▸ **Data provided**:
****************
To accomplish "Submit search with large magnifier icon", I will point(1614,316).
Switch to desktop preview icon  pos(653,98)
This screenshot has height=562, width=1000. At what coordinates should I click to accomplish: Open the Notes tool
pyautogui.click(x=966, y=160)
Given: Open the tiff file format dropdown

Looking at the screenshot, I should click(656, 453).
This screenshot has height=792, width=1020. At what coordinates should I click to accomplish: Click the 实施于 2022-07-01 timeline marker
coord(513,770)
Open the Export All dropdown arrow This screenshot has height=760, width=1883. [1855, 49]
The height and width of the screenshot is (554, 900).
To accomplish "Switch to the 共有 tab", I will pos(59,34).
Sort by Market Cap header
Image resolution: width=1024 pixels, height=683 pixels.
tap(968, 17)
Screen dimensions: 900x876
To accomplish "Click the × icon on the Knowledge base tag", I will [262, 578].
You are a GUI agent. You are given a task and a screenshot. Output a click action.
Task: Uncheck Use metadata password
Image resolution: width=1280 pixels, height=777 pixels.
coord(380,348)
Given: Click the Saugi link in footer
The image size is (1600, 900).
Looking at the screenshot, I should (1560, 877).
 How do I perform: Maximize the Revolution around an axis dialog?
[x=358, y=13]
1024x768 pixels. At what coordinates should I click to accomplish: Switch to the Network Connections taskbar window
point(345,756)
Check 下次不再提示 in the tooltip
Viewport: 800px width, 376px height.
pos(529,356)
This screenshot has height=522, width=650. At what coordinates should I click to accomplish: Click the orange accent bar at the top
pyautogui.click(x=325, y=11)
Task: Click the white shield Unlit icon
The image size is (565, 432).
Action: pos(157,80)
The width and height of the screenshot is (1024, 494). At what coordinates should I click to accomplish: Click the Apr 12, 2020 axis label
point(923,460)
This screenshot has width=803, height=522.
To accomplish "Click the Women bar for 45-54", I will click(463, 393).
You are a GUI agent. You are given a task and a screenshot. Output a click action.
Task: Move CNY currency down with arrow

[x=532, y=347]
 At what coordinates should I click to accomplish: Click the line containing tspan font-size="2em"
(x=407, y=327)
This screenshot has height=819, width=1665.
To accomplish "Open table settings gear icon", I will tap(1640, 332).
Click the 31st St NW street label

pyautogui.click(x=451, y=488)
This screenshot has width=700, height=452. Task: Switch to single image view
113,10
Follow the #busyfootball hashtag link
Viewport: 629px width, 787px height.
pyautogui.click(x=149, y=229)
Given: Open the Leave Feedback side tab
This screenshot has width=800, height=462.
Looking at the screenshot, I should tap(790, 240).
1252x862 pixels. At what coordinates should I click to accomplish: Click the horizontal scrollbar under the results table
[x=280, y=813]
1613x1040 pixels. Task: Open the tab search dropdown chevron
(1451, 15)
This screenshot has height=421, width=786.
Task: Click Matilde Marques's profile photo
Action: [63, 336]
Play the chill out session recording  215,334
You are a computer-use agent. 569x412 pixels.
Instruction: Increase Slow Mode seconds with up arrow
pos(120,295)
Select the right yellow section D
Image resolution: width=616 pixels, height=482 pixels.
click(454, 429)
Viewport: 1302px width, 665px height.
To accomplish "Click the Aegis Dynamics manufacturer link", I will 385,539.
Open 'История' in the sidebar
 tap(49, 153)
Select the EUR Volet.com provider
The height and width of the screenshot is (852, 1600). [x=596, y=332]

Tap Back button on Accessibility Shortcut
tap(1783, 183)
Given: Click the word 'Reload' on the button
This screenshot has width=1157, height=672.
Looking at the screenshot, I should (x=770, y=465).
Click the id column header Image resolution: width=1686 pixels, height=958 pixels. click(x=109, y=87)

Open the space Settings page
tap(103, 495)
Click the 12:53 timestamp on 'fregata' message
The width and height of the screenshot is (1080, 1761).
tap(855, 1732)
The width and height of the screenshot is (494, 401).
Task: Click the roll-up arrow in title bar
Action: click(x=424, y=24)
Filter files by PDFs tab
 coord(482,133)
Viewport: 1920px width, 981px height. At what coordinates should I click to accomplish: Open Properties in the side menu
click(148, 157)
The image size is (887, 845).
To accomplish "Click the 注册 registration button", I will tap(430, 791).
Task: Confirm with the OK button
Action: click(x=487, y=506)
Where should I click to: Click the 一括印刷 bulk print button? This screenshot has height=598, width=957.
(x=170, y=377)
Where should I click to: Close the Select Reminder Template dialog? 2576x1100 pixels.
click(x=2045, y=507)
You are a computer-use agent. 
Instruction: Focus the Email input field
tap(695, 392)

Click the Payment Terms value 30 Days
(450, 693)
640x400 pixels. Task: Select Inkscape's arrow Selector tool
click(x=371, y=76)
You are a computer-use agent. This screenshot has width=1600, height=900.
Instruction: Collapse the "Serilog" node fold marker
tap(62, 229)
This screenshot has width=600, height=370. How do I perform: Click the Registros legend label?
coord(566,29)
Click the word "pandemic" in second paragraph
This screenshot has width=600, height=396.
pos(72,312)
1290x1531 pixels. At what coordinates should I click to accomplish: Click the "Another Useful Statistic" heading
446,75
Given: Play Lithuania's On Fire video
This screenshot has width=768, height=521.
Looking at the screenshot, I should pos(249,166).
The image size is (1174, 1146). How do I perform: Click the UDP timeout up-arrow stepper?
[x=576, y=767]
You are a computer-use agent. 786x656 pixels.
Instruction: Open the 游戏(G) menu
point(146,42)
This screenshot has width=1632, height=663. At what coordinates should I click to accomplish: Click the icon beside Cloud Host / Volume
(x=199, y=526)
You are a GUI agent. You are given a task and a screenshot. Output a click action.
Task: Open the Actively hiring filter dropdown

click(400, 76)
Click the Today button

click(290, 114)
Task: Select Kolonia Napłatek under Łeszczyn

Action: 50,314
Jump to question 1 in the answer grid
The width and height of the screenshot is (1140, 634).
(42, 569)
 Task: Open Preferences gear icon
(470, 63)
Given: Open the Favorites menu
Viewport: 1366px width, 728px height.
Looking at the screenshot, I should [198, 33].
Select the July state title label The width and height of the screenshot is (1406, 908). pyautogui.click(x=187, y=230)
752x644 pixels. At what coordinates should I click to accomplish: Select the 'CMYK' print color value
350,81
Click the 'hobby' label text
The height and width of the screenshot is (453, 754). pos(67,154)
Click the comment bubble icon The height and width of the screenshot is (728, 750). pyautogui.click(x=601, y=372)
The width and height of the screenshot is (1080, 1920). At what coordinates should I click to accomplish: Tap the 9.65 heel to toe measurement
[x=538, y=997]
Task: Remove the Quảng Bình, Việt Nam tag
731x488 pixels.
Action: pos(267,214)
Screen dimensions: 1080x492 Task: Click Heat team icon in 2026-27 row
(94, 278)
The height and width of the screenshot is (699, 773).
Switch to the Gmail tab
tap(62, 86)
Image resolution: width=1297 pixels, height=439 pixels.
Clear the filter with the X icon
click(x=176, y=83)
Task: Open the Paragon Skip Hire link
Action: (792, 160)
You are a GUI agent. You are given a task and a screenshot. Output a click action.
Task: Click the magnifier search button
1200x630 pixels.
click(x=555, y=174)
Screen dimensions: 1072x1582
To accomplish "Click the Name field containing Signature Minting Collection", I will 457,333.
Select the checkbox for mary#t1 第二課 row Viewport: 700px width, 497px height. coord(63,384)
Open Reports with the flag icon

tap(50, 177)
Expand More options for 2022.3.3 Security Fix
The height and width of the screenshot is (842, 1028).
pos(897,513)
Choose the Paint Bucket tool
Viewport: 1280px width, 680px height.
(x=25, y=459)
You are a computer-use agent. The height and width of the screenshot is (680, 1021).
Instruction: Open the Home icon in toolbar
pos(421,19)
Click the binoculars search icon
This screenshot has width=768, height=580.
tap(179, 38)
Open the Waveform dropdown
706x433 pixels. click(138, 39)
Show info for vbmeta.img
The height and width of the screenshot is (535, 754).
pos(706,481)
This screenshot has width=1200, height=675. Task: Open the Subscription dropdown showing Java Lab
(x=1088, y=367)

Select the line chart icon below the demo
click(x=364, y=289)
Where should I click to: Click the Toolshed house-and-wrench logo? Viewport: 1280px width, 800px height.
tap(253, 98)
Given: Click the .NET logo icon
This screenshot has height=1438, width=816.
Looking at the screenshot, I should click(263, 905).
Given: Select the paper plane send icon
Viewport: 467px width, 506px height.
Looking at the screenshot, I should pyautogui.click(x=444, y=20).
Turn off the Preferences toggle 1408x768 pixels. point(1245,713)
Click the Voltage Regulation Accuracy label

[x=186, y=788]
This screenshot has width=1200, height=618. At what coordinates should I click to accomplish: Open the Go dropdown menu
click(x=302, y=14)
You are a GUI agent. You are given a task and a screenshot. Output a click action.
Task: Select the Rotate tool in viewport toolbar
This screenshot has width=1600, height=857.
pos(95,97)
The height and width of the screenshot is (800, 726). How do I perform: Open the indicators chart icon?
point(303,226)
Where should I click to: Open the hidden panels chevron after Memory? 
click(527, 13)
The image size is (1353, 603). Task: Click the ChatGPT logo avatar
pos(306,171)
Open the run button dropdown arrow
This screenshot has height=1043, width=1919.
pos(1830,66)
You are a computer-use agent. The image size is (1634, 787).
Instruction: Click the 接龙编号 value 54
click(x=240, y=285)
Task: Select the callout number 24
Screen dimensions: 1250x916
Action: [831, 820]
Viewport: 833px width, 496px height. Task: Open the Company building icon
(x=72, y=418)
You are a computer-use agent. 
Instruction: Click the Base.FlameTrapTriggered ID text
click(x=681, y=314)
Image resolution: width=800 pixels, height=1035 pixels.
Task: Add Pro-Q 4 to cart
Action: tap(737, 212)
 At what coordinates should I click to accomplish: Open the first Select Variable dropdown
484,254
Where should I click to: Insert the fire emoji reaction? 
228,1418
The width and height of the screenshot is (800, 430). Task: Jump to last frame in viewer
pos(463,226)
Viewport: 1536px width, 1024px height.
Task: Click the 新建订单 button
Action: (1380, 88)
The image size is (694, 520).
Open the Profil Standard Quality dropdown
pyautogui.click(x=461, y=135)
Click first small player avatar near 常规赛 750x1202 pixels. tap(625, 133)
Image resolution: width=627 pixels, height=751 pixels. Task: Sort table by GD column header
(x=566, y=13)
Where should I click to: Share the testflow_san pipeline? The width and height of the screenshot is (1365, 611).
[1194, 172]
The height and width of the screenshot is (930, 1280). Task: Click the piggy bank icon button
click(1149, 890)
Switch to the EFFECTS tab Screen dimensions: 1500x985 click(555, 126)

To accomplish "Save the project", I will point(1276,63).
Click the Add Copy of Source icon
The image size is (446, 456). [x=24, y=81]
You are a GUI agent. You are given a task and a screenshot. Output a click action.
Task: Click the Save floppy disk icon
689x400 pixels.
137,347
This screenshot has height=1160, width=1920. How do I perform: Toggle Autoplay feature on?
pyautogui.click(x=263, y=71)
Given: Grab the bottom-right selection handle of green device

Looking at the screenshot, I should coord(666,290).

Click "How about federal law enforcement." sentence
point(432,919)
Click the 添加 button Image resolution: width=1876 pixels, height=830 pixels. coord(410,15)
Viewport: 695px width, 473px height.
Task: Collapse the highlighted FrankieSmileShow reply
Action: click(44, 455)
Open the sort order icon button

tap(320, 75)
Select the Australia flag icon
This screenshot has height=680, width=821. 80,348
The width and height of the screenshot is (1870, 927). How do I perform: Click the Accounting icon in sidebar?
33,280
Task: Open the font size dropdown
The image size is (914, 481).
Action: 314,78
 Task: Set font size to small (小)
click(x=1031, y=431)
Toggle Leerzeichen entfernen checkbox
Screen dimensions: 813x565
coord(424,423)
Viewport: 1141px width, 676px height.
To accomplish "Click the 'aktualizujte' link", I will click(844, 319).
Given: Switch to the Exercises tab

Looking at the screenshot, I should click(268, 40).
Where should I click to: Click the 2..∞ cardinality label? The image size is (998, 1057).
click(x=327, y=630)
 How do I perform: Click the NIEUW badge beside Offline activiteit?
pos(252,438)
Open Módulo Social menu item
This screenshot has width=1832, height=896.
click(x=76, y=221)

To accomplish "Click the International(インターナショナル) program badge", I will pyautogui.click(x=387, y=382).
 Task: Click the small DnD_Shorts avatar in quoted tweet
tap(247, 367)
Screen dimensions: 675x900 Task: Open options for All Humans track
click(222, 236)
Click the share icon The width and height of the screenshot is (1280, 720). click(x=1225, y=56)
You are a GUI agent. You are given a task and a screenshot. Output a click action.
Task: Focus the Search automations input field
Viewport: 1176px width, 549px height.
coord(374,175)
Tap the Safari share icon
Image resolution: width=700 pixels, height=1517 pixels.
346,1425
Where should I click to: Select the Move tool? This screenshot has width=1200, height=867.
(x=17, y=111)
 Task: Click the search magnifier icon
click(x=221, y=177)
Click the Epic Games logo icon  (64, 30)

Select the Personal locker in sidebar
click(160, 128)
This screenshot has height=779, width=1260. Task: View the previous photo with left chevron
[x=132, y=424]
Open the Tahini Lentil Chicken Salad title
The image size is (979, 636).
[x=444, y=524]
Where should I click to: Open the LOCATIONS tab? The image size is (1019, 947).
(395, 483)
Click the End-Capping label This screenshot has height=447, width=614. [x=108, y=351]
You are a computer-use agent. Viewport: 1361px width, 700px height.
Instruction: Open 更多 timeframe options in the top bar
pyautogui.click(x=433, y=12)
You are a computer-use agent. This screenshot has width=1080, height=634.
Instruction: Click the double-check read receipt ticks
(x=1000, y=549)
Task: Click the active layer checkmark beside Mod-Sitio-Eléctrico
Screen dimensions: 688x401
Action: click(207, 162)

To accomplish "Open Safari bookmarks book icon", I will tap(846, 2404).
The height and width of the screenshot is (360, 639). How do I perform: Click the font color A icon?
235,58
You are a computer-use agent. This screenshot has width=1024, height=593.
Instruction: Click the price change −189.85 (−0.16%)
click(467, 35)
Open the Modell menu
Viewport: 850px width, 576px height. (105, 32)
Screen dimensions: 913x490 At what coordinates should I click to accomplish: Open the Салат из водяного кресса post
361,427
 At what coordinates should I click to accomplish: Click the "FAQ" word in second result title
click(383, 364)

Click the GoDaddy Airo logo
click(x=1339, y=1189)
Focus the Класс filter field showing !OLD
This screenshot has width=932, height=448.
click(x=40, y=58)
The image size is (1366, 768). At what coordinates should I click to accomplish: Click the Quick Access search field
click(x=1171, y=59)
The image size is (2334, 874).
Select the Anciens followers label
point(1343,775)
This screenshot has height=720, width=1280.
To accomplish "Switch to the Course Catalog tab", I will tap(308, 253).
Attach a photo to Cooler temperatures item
****************
▸ **Task details**: Tally the lines of the listing that include "item". Reply with nothing but the count.

▸ **Written answer**: 2